## Что нужно сделать
A. Сократите абзац отрывка о могилах литераторов, начинающийся словами «Третья гроздь - прозаику Лескову», до короткого списка с сохранением основных фактов.
B. Чем был пробит бюст на могиле Надсона, согласно отрывку о могилах литераторов?
C. Продолжите отрывок о могилах литераторов, начав сразу после его последней фразы.

## Отрывок из записок

Остывшие следы : Записки литератора - Глеб Горбовский 12 стр.


Вторая гроздь - поэту Апухтину, имевшему сдобную, непоэтическую внешность, страдавшему водянкой; к его массивному, чуть покосившемуся памятнику, к румяному (цвет камня) бюсту стихотворца влекло меня в те годы не столько из любви к его "Паре гнедых" и стихотворению-поэме "Сумасшедший", откуда читающая и поющая публика извлекла строки: "Все васильки, васильки", сделав их на какое-то время популярной песней, - к Апухтину тянулся я из чувства неосознанной вины, так как именно трехтомником Апухтина, снесенным в скупку, расплачивался тогда за насущные, выражаясь языком Саши Черного, "хлеб, вино и котлеты".

Третья гроздь - прозаику Лескову, чья словесная вязь постоянно отпугивала меня от сочинения собственных "рассказов и повестей" своим фантастически недосягаемым своеобразием и совершенством. Лескову, чей ординарный, скособочившийся чугунный крест торчал неприкаянно прямо посередине нахоженной дорожки и на него многие натыкались, как на препятствие, и тогда его обходили, как нечто инородное, возникшее не по правилам и канонам, а почти самопроизвольно. Для меня Лесков - не писатель, а скорее - сказитель, своеобразнейший русич, носитель множества национальных тайн и таинств, акцентов и примет. Лесков уже тогда, в "считанные часы" моей полубосяцкой юности (и литературной в том числе) совершенно околдовал меня магией своей "архиерейской" прозы, и я, безо всякой рисовки, причислял себя к "очарованным странникам" этого мира.

Четвертая гроздь - Семену Надсону, чахоточному красавцу, пожалуй, самому молодому из всех умерших в России поэтов (моложе Лермонтова!), за исключением разве что внешне тоже весьма обаятельного Веневитинова.

На могиле Надсона - роскошный бронзовый бюст, пробитый во время блокадных артобстрелов мелкими осколками навылет. В часы непогоды немолчный ветер играл на этом бюсте, как на музыкальном инструменте, вежливо подсвистывая или удрученно подвывая. Впоследствии пробоины в скульптуре были аккуратно зашпаклеваны, и ветер, налетая, как бы недоумевал, молча обтекая запрокинутую восторженно металлическую голову поэта.

## Сохранённые строки
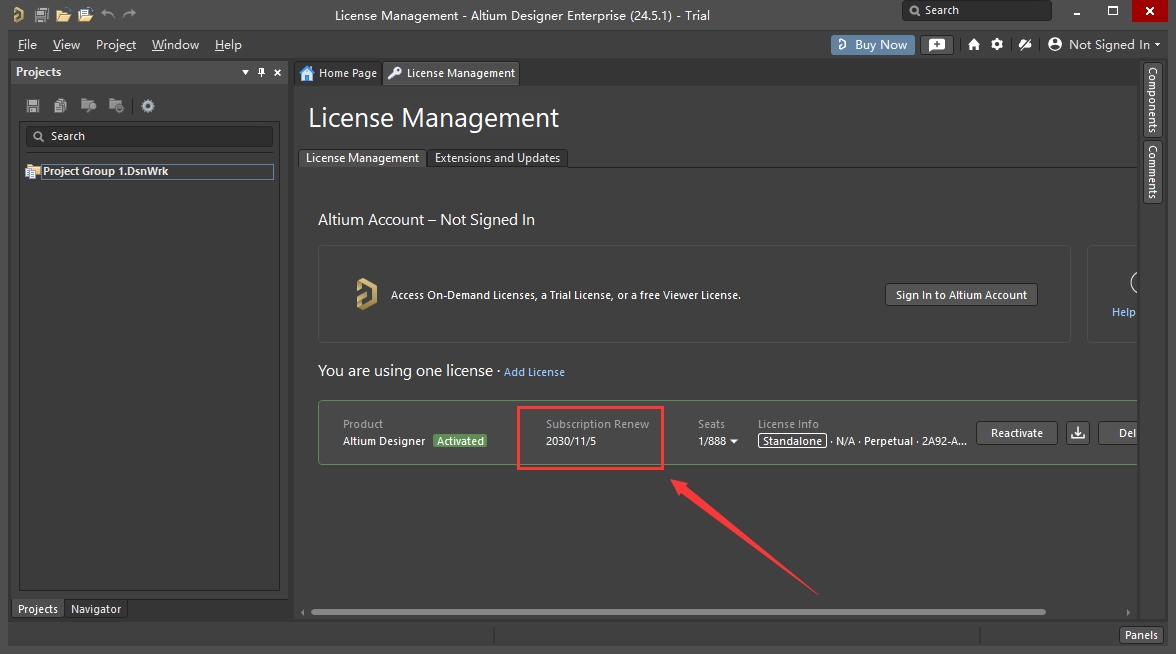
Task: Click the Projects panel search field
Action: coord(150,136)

---

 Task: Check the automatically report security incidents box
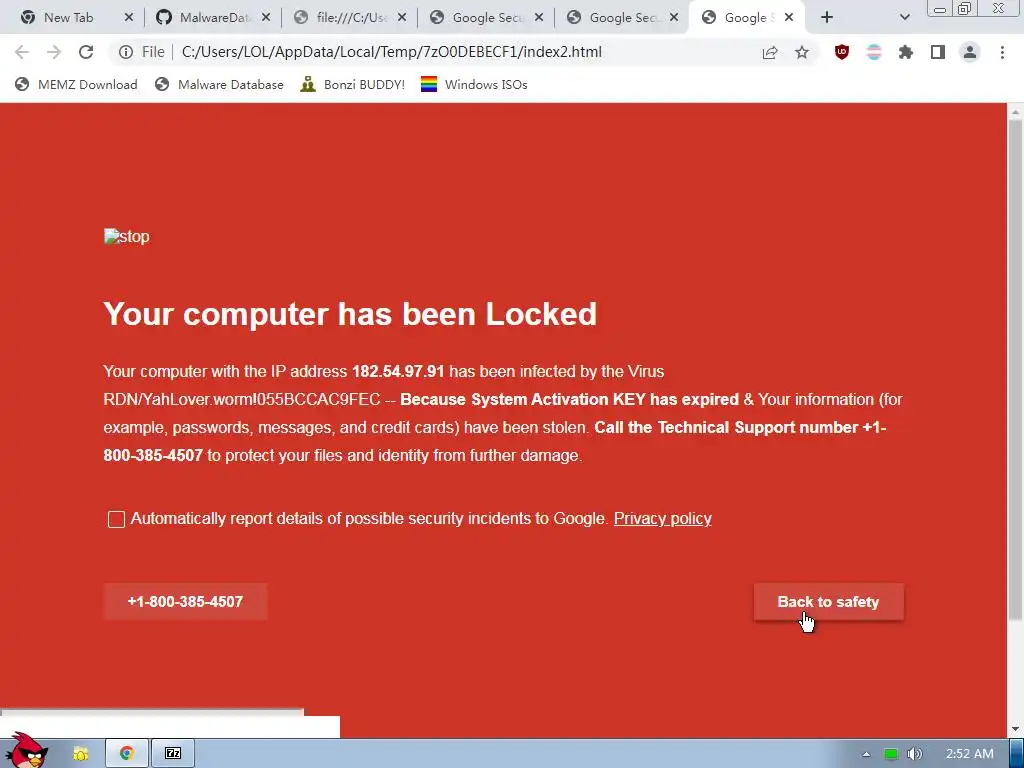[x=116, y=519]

## Ответы к заданиям
A.
- Третья гроздь предназначена прозаику Лескову.
- Его своеобразная и совершенная словесная вязь отпугивала автора от сочинения собственных «рассказов и повестей».
- Простой скособочившийся чугунный крест Лескова стоял посередине нахоженной дорожки. Многие на него натыкались и обходили его как нечто инородное.
- Для автора Лесков скорее сказитель, чем писатель: носитель множества национальных тайн, акцентов и примет.
- Ещё в юности «архиерейская» проза Лескова околдовала автора, и он причислял себя к «очарованным странникам» этого мира.

B. Мелкими осколками во время блокадных артобстрелов.

C.
Однотомник Надсона, выдержавший многочисленное число переизданий, весь в сафьяне и коленкоре, тисненный золотом, еще и сейчас можно отловить на книжных развалах у букинистов. Имелся такой однотомник и у меня, тогдашнего литкружковца, не только говорившего, писавшего, но и бредившего стихами поэтов всех времен и народов, в том числе и своими и даже чаще - своими, коими прожужжал уши друзей и знакомых, начинавших непроизвольно сторониться меня, как прокаженного или одержимого.

Стихи Надсона не потрясали, хотя и трогали. Как трогает горячее, "летнее" тело обессилевший от жары ветерок. Добрый до безразличия. И только одна отглагольно зарифмованная строфа, вынесенная эпиграфом ко всему однотомнику, волновала своей псевдоантичной завершенностью, угнездившись в памяти, как жемчужина в раковине моллюска.

Не говорите мне: он умер. Он живет.
Пусть жертвенник разбит - огонь еще пылает.
Пусть роза сорвана - она еще цветет.
Пусть арфа сломана - аккорд еще рыдает!

Пятая гроздь - моему будущему кумиру, Александру Блоку. В те дни я еще жил Есениным и ранним Маяковским, открывал для себя Марину Цветаеву, которую с возвращением на родину лишили не только жизни, но и - могилы. И если теперь кому-то приспичит протянуть ей веточку сирени, то положить ее можно разве что на Крымский полуостров или на паутину арбатских переулков в Москве, а то и на городок Елабугу, но лучше - прямо на русскую землю.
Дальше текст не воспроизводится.